WHAT YOU ARE ASKED TO DO - Word-for-word transcription: reproduce all of the data, but not the pictures.

DATA IN THIS EXERCISE -

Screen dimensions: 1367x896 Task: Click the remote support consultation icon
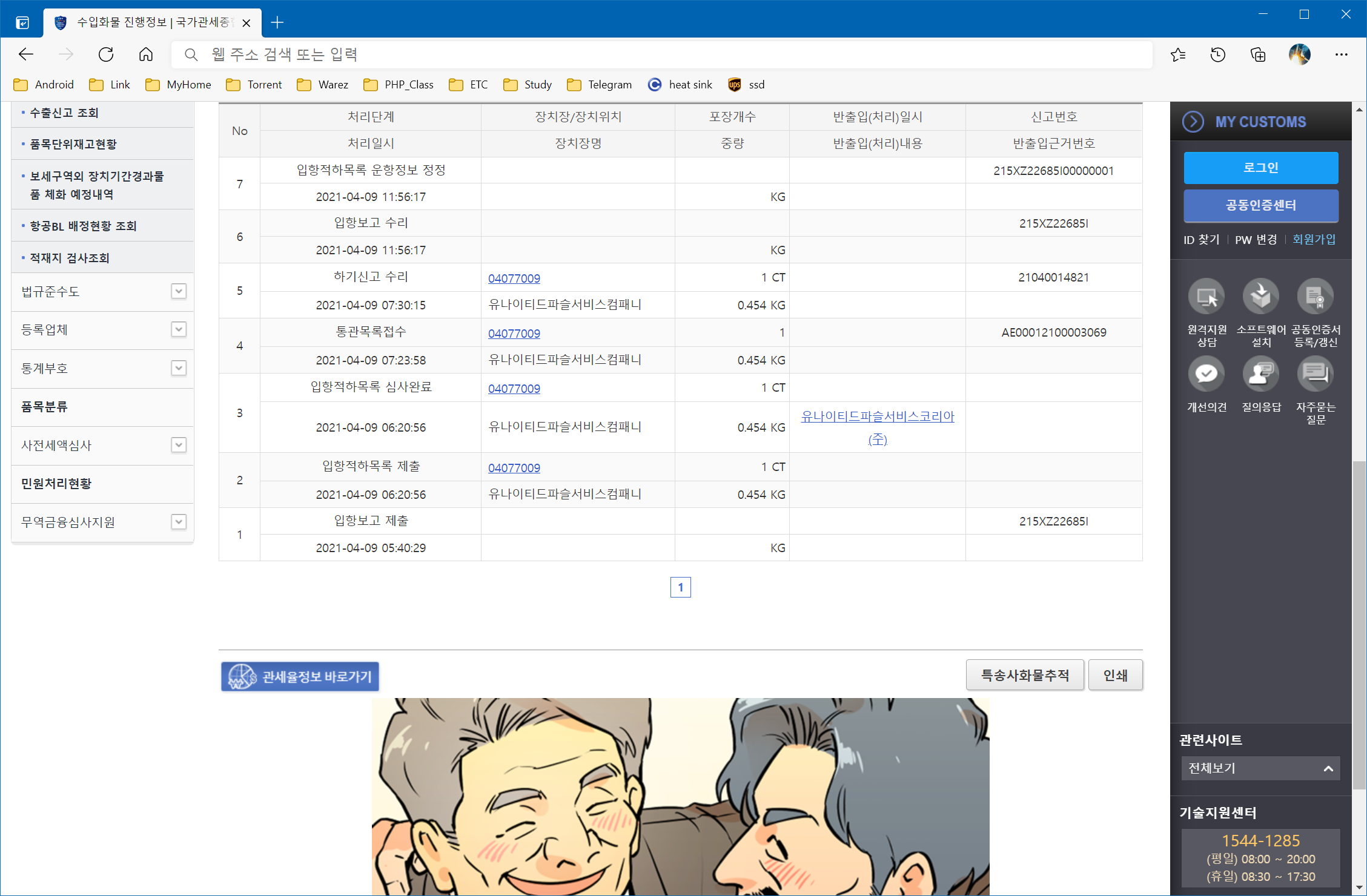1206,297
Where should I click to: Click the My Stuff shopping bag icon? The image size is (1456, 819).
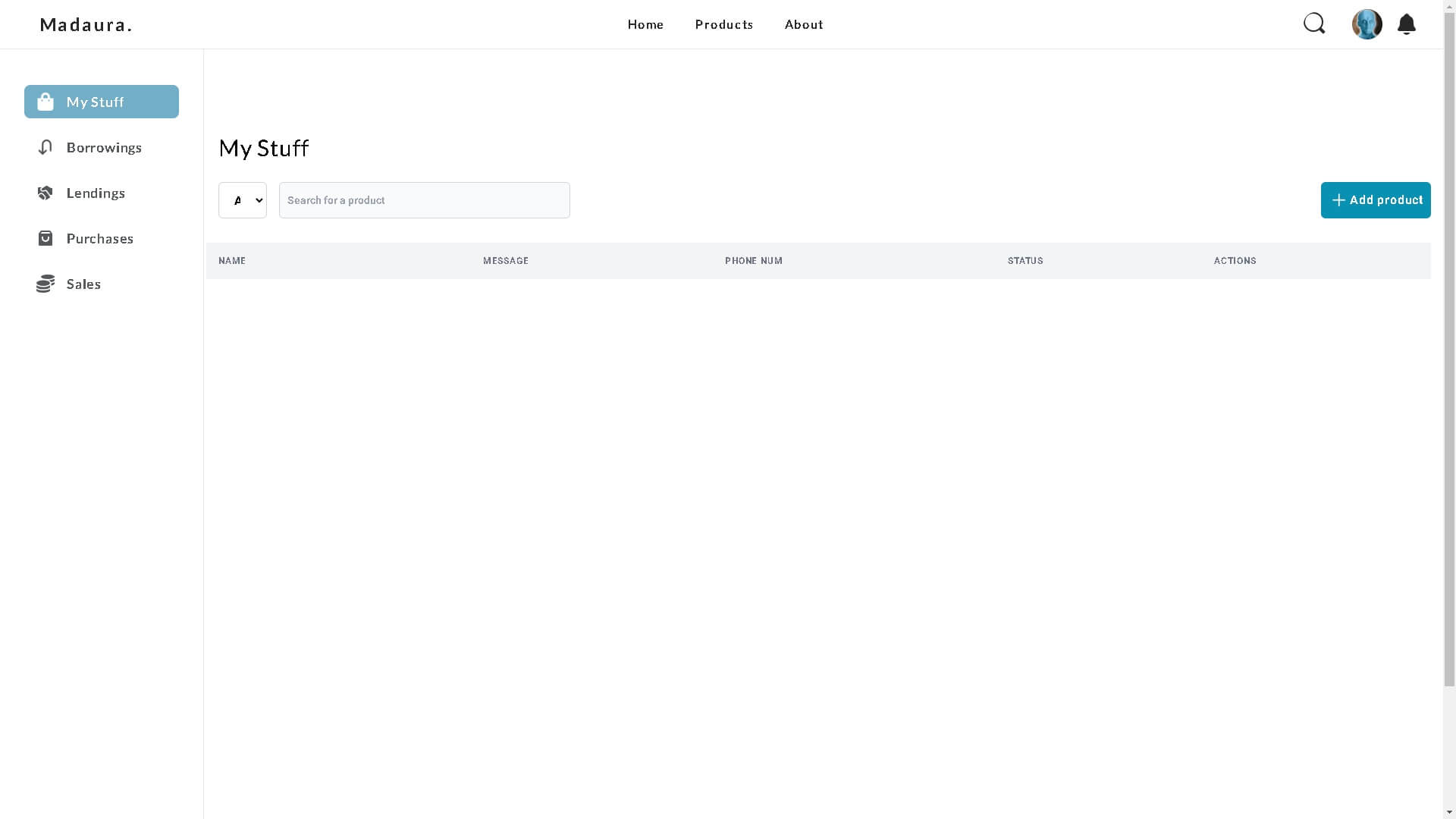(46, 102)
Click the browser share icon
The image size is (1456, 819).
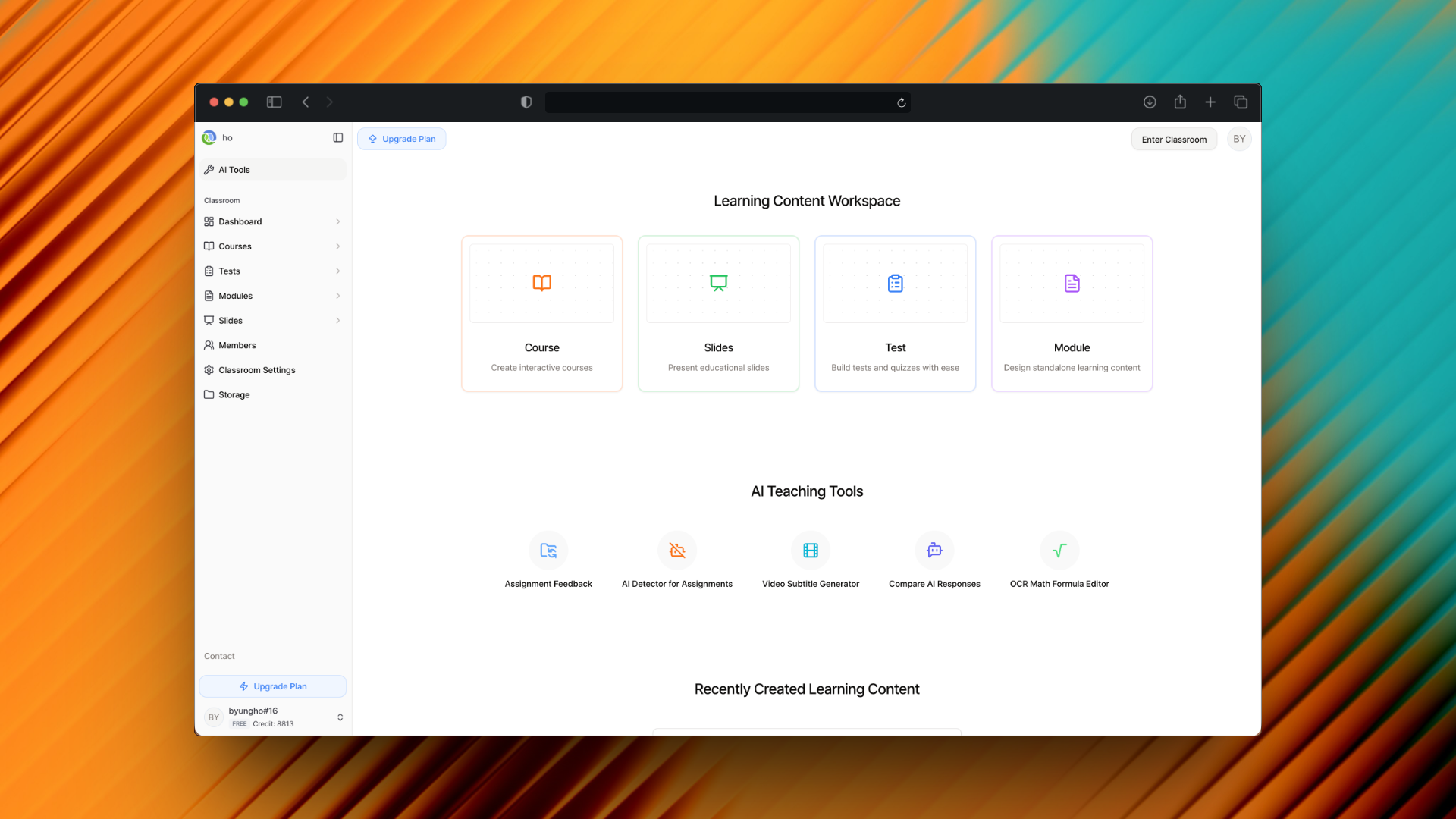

WRITTEN RESPONSE -
Screen dimensions: 1367x896 Task: Click the remote support consultation icon
1206,297
Where should I click to: Click the My Stuff shopping bag icon? The image size is (1456, 819).
(46, 102)
Click the browser share icon
The image size is (1456, 819).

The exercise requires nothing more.